第1回:平成24年9月29日(土)
会場:小樽市生涯学習プラザ「レピオ」
「オタルまちかど大学」の第2期が始まりました。第1回目の講師は、医療法人 社団青優会 南小樽病院 病院長の矢野 諭先生で、講演のテーマは、『超高齢社会を生きる 〜求められる新しい高齢者像〜』。一般の参加者と当NPOのメンバー約50人が矢野先生の講演に耳を傾けました。
65歳以上の高齢者が7%を超えたら「高齢化社会」、14%を超えたら「高齢社会」、現在の日本は23%を超えている「超高齢社会」だ、という高齢社会の定義から始まった講演でしたが、パワーポイントの80枚の資料を提示しながらの先生の歯切れの良い講義は、特に高齢化率32%という小樽に住む私たちにとっては大変参考になる内容でした。

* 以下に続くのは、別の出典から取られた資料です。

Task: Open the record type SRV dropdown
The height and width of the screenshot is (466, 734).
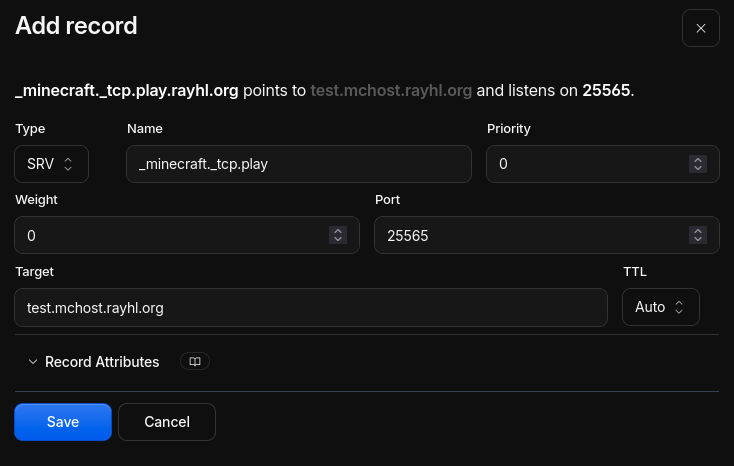Action: click(x=51, y=164)
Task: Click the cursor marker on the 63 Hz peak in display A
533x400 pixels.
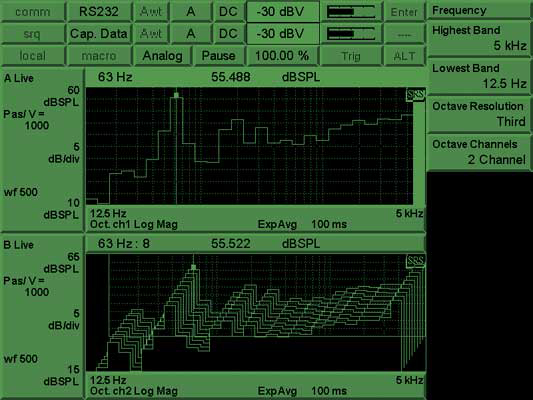Action: point(176,95)

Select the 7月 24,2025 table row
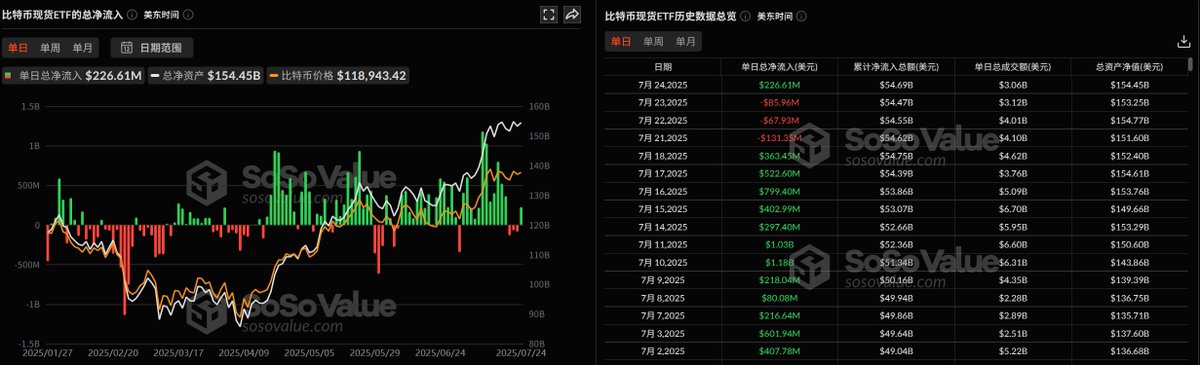[x=895, y=84]
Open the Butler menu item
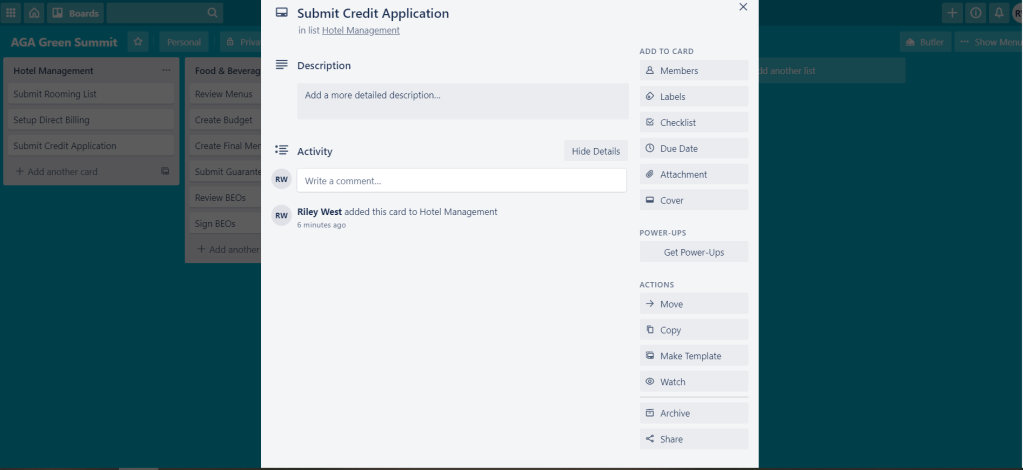This screenshot has width=1023, height=470. pos(925,42)
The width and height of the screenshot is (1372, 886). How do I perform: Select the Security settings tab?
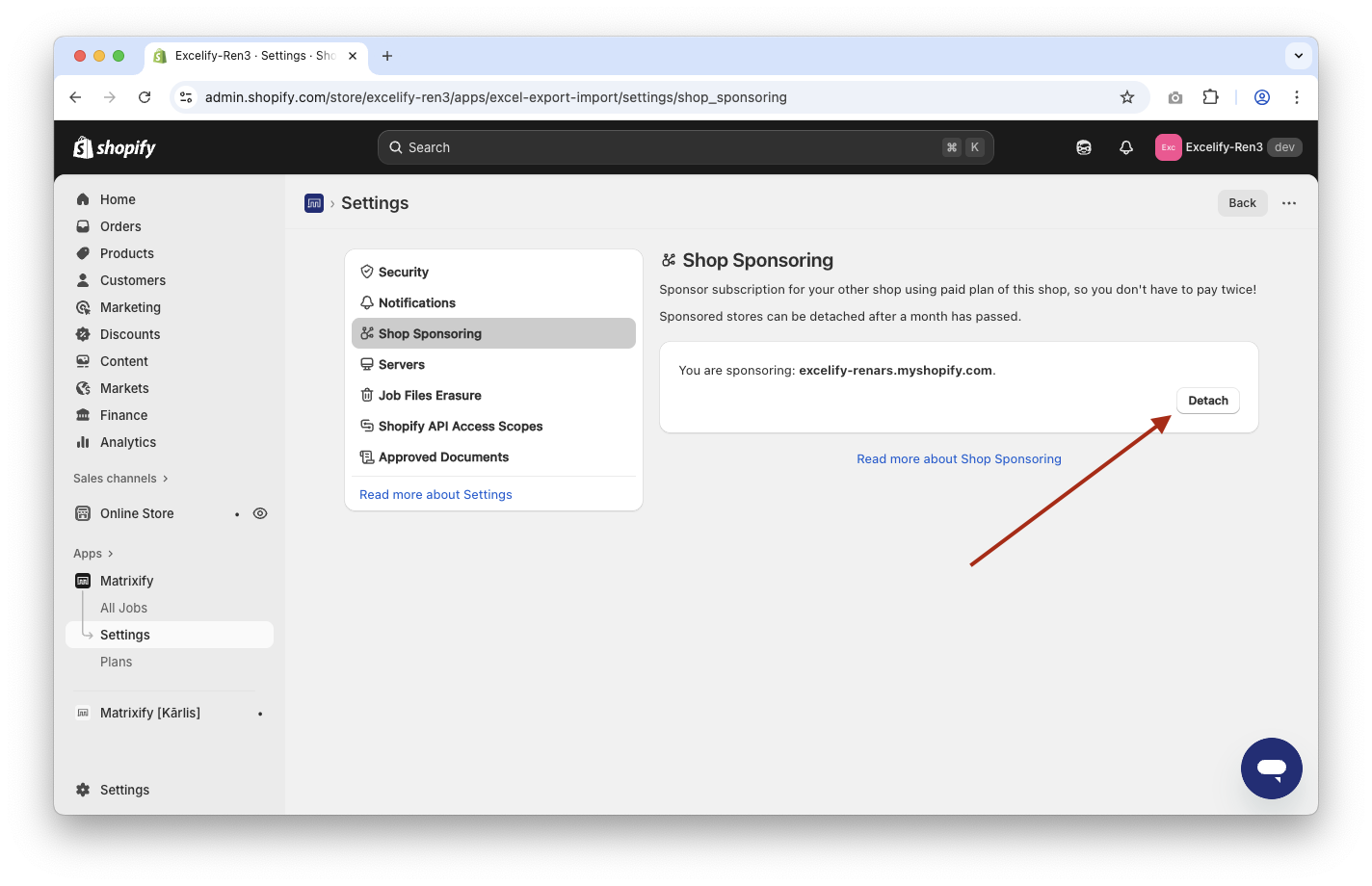click(x=403, y=273)
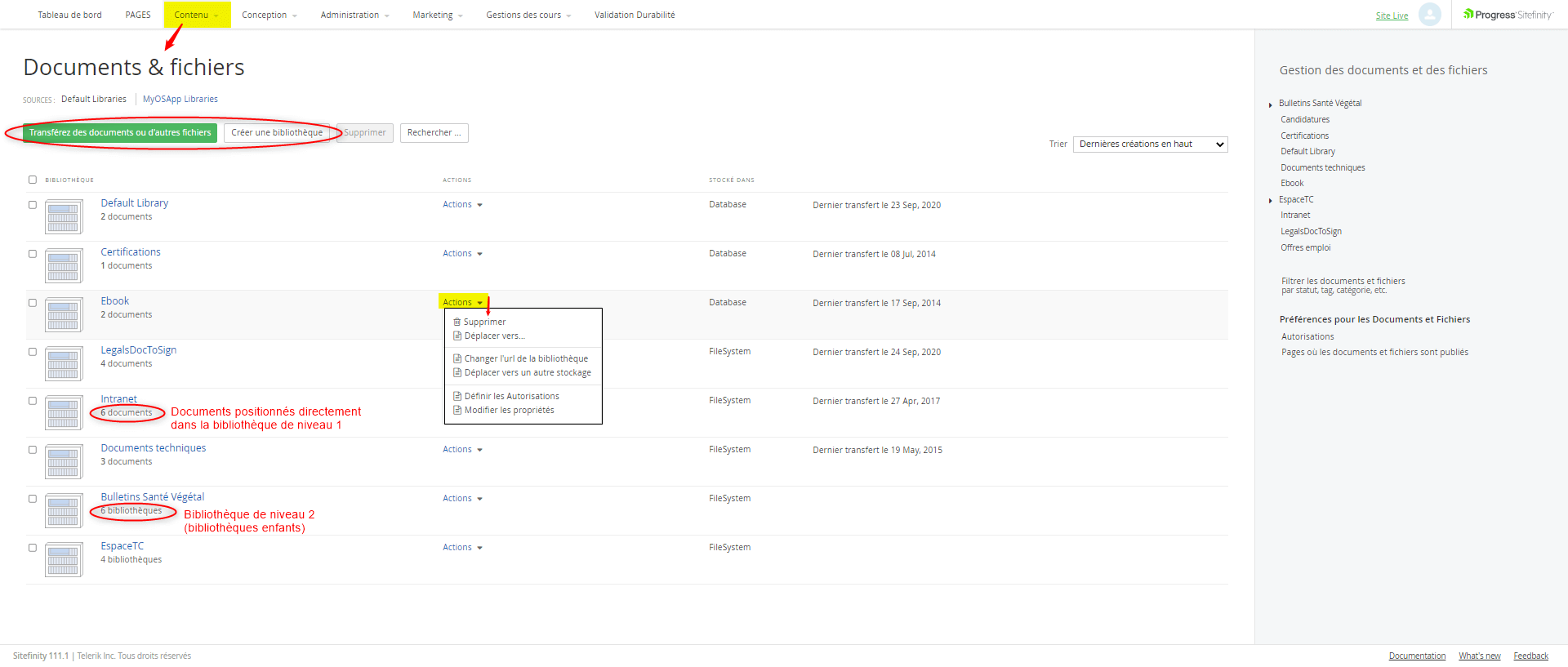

老人医療、求められる新しい高齢者像、超高齢社会をどのように生きるか、健康の捉え方、知的機能の低下を防ぐことは可能か、在宅医療とICTなどの多彩な内容の講演でしたが、なかでも興味深かったのは、「ウイズエイジング(With Aging)」についてです。肉体面の外見や機能を再重要視する「アンチエイジング(Anti Aging)」に対し、「ウイズエイジング」は、肉体は精神の働きを生かすための道具である、という考え方。また、時間的側面では、瞬間の謳歌(今私は若く見えるか)という「アンチエイジング」に対し、「ウイズエイジング」は、年をとることは避けられないものとして、かつ積極的価値を見出していこうとする考え方です。
新しい高齢者像としては、基本は「老いと寄り添うアンチエイジング」であり、「医療従事者として病気のリスクを高める好ましくない生活習慣を積極的に推奨することはない。しかしどのような生き方を選択するかは、最終的には個人の価値観の問題である。」と、纏められました。
高齢者自身の心のもちかた、そばにいる家族の役割、そして病院や医療従事者の方とどのように向き合っていけばよいのかを考えさせられる、大変内容の濃い講義でした。